Paris Roubaix – História de uma das provas de ciclismo mais antigas e mais doidas

A Paris Roubaix é uma prova de ciclismo que acontece no Norte da França, uma prova de um dia somente com largada em Compiègne e a chegada em Roubaix.

Considerada uma das provas de ciclismo de estrada mais antigas, com data de nascimento em 1896 e famosa pelo terreno complicado e seus trechos de paralelepípedos, ela faz parte do seleto grupo das corridas “clássicas” do calendário europeu de ciclismo e distribui pontos para o ranking mundial da UCI. A prova só deixou de acontecer apenas durante a Primeira e Segunda Guerra Mundial.

Esse ano de 2018 a 116ª edição da Inferno do Norte vai percorrer 257 km, sendo 29 setores de paralelepípedos num total de 54,5 km.

Os maiores vencedores da clássica são Tom Boonen e Roger De Vlaeminck com quatro vitórias cada.

Paris Roubaix - História

Também conhecida como Inferno do Norte a prova esse ano de 2018 vai ser no dia 8 de abril, o nome Inferno do Norte vem do termo usado usado para mostrar como o caminho havia ficado após a primeira guerra mundial.

Organizadores e jornalistas deixaram Paris em 1919 buscando ver o quanto da rota havia sobrevivido a quatro anos de bombardeios e trincheiras da guerra. A Procycling, revista britânica de ciclismo, relatou:

Eles pouco sabiam sobre os efeitos permanentes da guerra. Nove milhões haviam morrido e a França perdeu mais do que qualquer outro.
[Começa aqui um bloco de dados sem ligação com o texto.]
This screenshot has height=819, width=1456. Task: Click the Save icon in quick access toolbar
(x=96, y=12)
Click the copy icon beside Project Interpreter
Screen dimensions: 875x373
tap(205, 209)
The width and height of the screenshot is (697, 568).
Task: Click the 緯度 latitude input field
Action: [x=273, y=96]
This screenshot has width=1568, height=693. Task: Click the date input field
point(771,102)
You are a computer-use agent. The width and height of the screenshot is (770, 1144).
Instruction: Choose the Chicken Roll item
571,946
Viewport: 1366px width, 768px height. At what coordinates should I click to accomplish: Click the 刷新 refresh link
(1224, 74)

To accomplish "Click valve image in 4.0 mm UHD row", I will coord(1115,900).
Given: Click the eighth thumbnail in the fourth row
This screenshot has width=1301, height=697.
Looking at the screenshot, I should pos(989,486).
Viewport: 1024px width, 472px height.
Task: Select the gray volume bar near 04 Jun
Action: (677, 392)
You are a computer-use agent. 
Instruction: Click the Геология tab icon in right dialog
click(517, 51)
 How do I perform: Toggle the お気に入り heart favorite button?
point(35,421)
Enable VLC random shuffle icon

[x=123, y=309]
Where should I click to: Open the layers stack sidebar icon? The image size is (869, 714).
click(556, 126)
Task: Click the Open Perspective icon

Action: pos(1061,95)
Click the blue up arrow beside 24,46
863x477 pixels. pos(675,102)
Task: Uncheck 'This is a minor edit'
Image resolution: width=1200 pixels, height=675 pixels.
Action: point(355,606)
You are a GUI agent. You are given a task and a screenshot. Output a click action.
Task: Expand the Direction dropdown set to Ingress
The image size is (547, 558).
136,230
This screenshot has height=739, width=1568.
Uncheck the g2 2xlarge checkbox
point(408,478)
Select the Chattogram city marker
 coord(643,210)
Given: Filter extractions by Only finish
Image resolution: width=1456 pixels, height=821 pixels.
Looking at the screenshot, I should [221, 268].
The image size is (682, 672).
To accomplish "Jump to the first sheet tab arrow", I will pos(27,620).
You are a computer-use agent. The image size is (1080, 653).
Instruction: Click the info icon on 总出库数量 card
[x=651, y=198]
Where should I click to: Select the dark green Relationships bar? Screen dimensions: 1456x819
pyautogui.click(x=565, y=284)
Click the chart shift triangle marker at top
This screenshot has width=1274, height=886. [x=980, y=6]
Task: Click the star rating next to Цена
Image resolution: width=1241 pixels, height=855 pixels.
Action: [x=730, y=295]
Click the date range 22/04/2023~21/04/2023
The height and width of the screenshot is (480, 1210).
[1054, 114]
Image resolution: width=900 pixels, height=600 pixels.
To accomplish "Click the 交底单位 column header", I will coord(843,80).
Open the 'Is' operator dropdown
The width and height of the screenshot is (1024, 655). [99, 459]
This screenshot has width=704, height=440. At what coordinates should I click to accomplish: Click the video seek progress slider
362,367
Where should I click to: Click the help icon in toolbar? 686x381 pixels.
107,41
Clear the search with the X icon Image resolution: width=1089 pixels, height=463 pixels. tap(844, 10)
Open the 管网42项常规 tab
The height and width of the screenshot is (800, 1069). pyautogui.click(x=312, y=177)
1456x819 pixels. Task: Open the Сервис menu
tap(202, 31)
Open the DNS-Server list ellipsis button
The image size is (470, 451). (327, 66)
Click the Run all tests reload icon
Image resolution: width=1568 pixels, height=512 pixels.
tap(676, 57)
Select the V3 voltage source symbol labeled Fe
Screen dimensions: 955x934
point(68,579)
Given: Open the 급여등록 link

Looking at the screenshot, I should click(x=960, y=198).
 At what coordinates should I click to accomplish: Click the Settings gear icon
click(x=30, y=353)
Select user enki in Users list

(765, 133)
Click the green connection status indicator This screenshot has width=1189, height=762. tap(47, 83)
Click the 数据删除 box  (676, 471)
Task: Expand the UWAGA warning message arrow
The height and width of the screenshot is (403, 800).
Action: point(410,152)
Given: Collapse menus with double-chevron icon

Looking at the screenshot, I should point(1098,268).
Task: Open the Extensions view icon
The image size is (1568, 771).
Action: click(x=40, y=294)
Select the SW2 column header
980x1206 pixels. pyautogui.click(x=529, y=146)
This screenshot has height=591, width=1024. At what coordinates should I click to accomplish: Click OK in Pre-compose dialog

Mas, como em outros lugares, as notícias eram escassas. Quem saberia se ainda existia uma estrada para Roubaix? Mais que isso, Roubaix ainda estava lá? O carro dos organizadores e jornalistas percorreu o caminho que aqueles primeiros competidores haviam passado e, no início, tudo aparentava estar bem. Havia destruição, pobreza e uma estranha ausência de homens. Mas a França havia sobrevivido. No entanto, ao se aproximarem do norte, o ar exalava um cheiro de ralo, esgotos e gado putrefato. As árvores estavam negras, queimadas, quando não haviam sido transformadas em tocos. Havia lama por toda a parte. Ninguém sabe quem primeiro a descreveu como ‘inferno’, mas não havia melhor maneira de se expressar. E foi assim que foi publicado nos jornais do dia seguinte: aquele pequeno grupo de pessoas havia visto o ‘inferno do norte’.